The Board has also reviewed service treatment records and personnel records for treatment for or a diagnosis of PTSD or any other psychiatric disorder in service and finds that the preponderance of the evidence is against in-service psychiatric symptoms. Specifically, the Veteran’s October 1982 Report of Medical Examination shows that his psychiatric condition was clinically normal. The Board further notes that the Veteran’s psychiatric condition was noted to be clinically normal at every Report of Medical Examination conducted during the Veteran’s period of service (June 1964, August 1970, September 1971, September 1974, August 1975, August 1976, July 1977, October 1979, and September 1980). June 1964, July 1964 and September 1971 Reports of Medical History show that the Veteran denied depression or excessive worry, frequent trouble sleeping, and nervous trouble of any sort. The Board accords high probative value and credibility to these documents, as they were completed contemporaneously with service. Thus, the Board finds that the preponderance of the evidence is against in-service incurrence of psychiatric symptoms.
While the Veteran is competent to report symptoms, lay assertions do not constitute a competent clinical diagnosis of PTSD or another psychiatric disorder. See 38 C.F.R. § 3.159(a)(1). The August 2010 and March 2018 VA examiners made specific findings that the Veteran does not have a diagnosis of PTSD or another psychiatric disorder, which conformed to the DSM that existed at the time of the examination. In the absence of a qualifying diagnosis of a psychiatric disorder, to include PTSD, which conforms to DSM-IV or DSM-5, service connection for a psychiatric disorder, including PTSD, cannot be established.

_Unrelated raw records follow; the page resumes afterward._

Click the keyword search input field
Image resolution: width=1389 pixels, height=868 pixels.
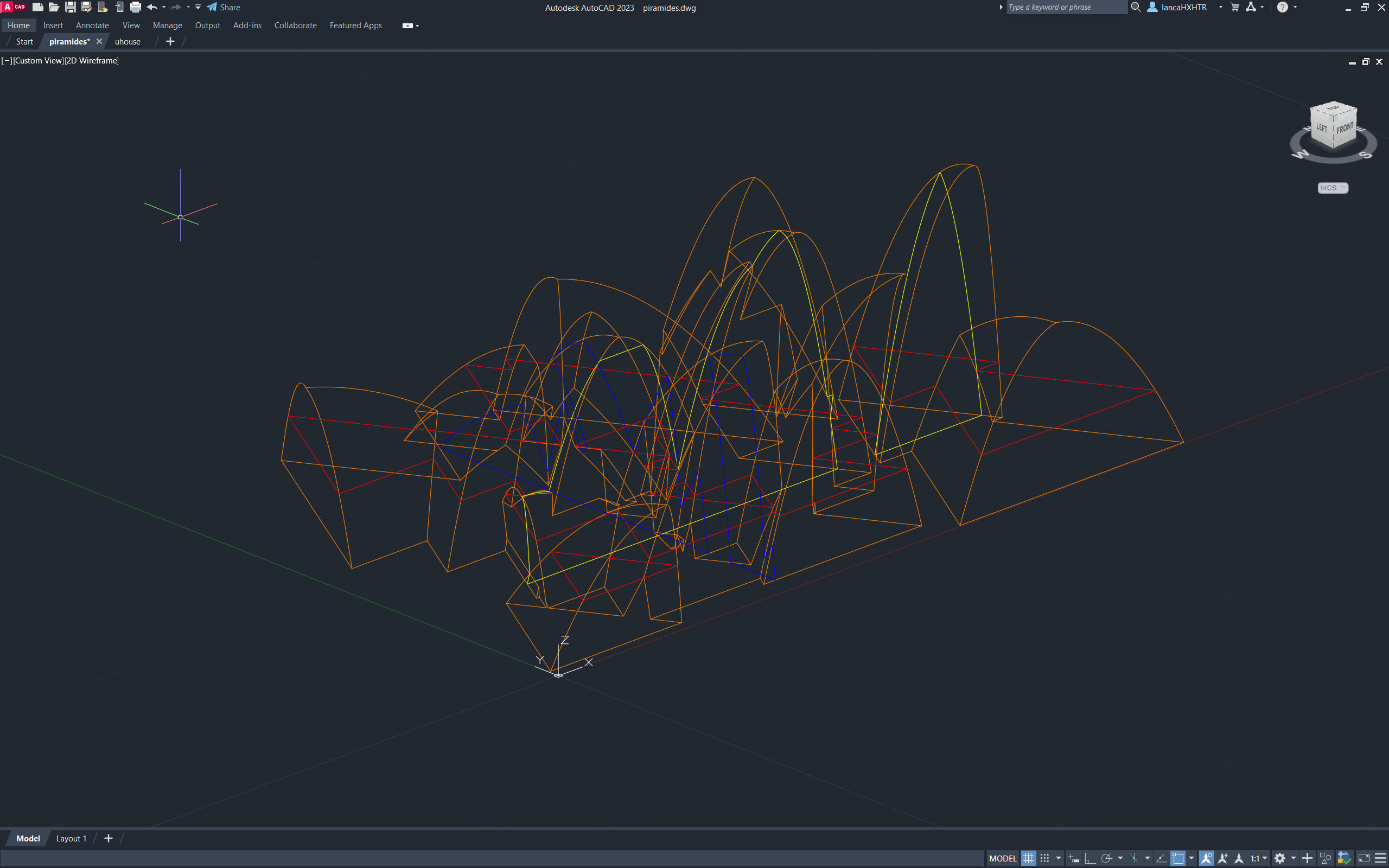tap(1066, 8)
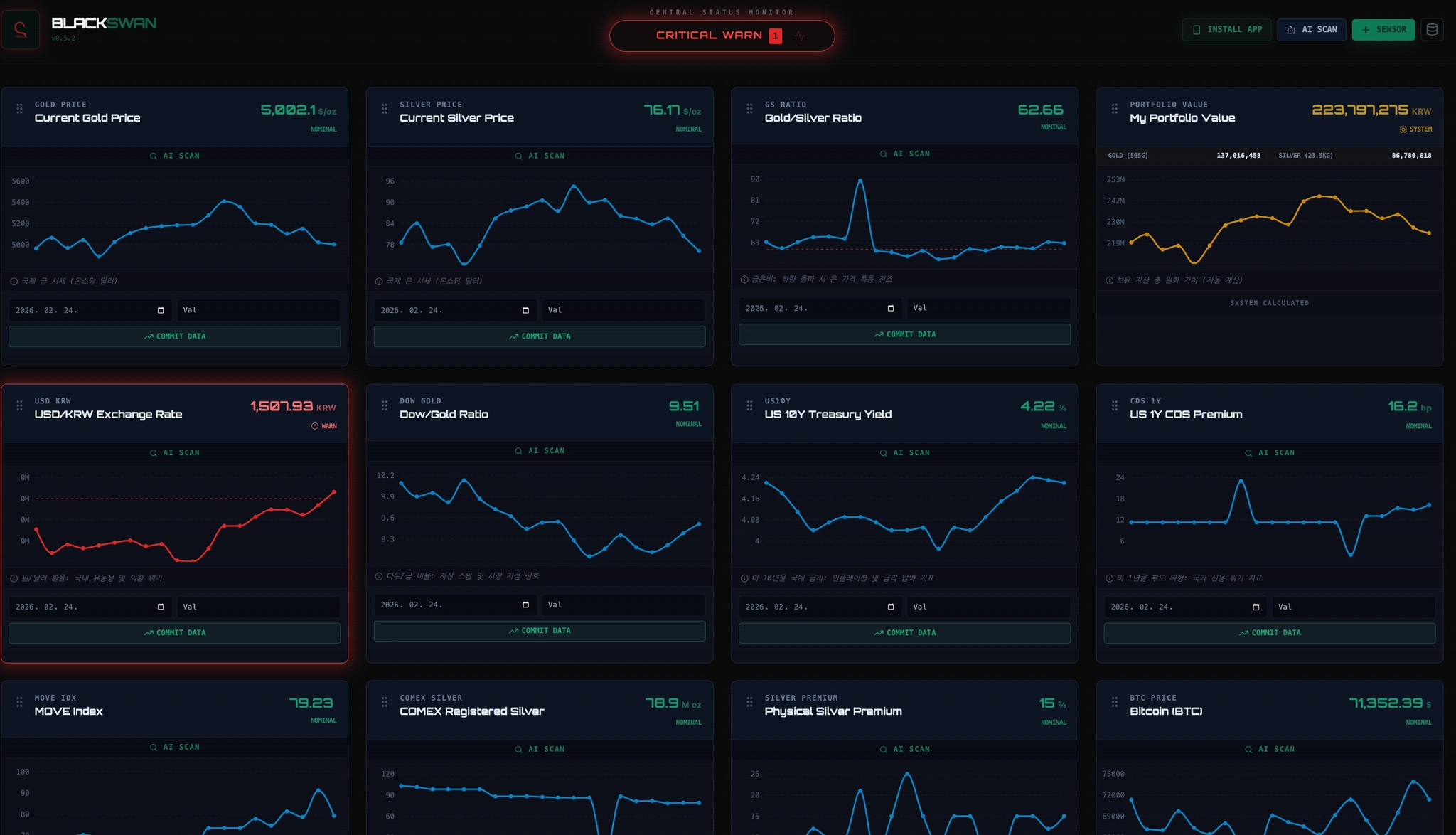
Task: Click drag handle on Portfolio Value card
Action: (1115, 109)
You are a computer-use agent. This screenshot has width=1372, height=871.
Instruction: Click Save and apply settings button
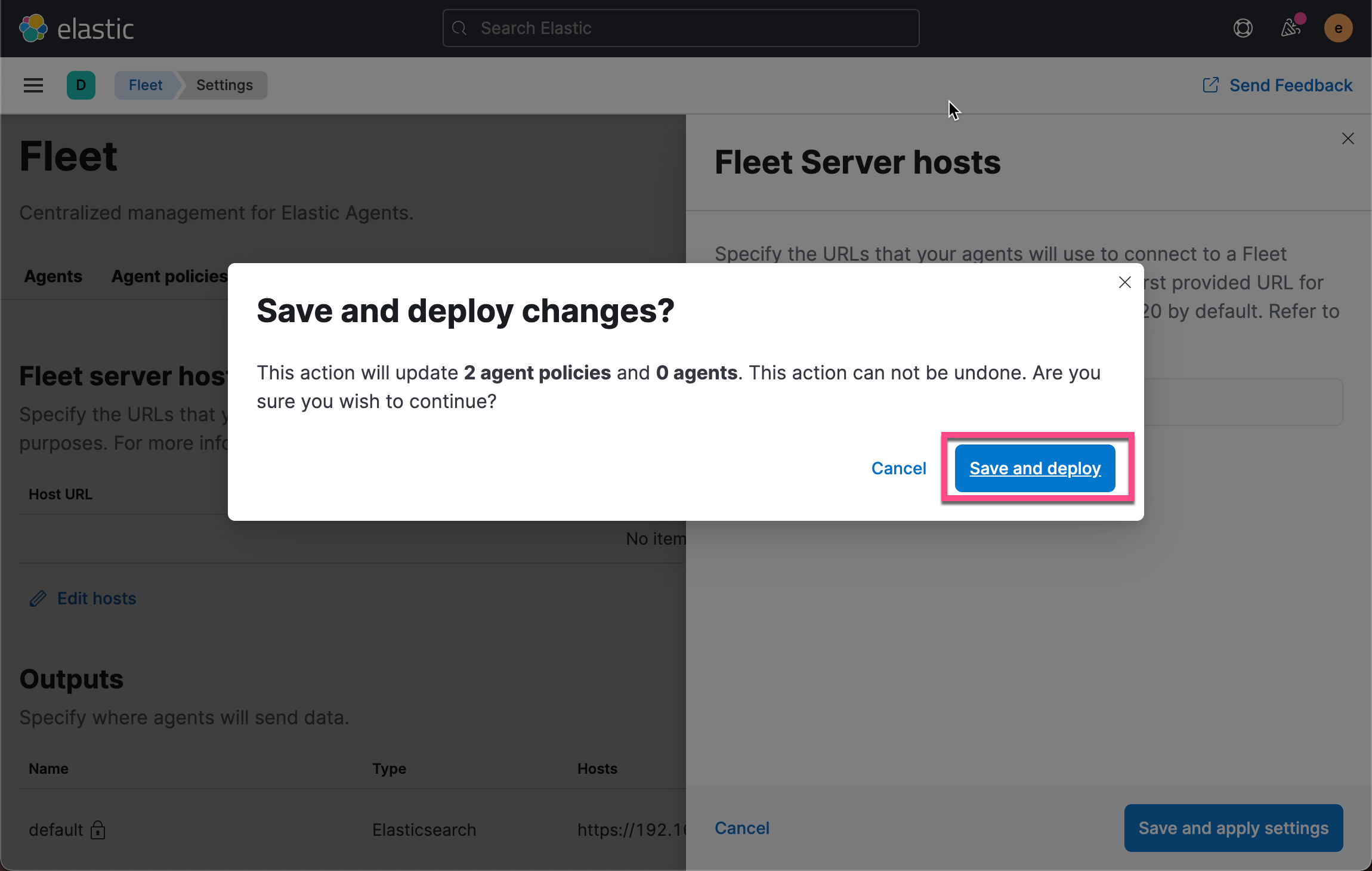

See 38 C.F.R. §§ 3.304(f), 4.125(a). As discussed above, the Board affords no probative value to the opinion of the Veteran’s licensed professional counselor, as VA regulation requires that when a stressor is related to the Veteran’s fear of hostile military or terrorist activity, a PTSD diagnosis and nexus must be rendered by a VA psychiatrist or psychologist. In this case, there has been no diagnosis of PTSD or any other psychiatric disorder by either a VA psychiatrist or psychologist.
Further, the evidence of record does not show that the Veteran’s psychiatric symptoms amount to a functional impairment of earning capacity. Saunders v. Wilkie, 886 F.3d 1356 (Fed. Cir. 2018).
Thus, for all the reasons described above, the preponderance of the evidence is against the claim for service connection for a psychiatric disorder, to include PTSD. As the preponderance of the evidence is against the claim, the benefit-of-the-doubt doctrine does not apply, and the claim is denied. See 38 U.S.C. § 5107(b); 38 C.F.R. § 3.102.
A. P. SIMPSON
Veterans Law Judge
Board of Veterans’ Appeals
Attorney for the Board A. Caruso, Associate Counsel
The Board’s decision in this case is binding only with respect to the instant matter decided. This decision is not precedential and does not establish VA policies or interpretations of general applicability. 38 C.F.R. § 20.1303.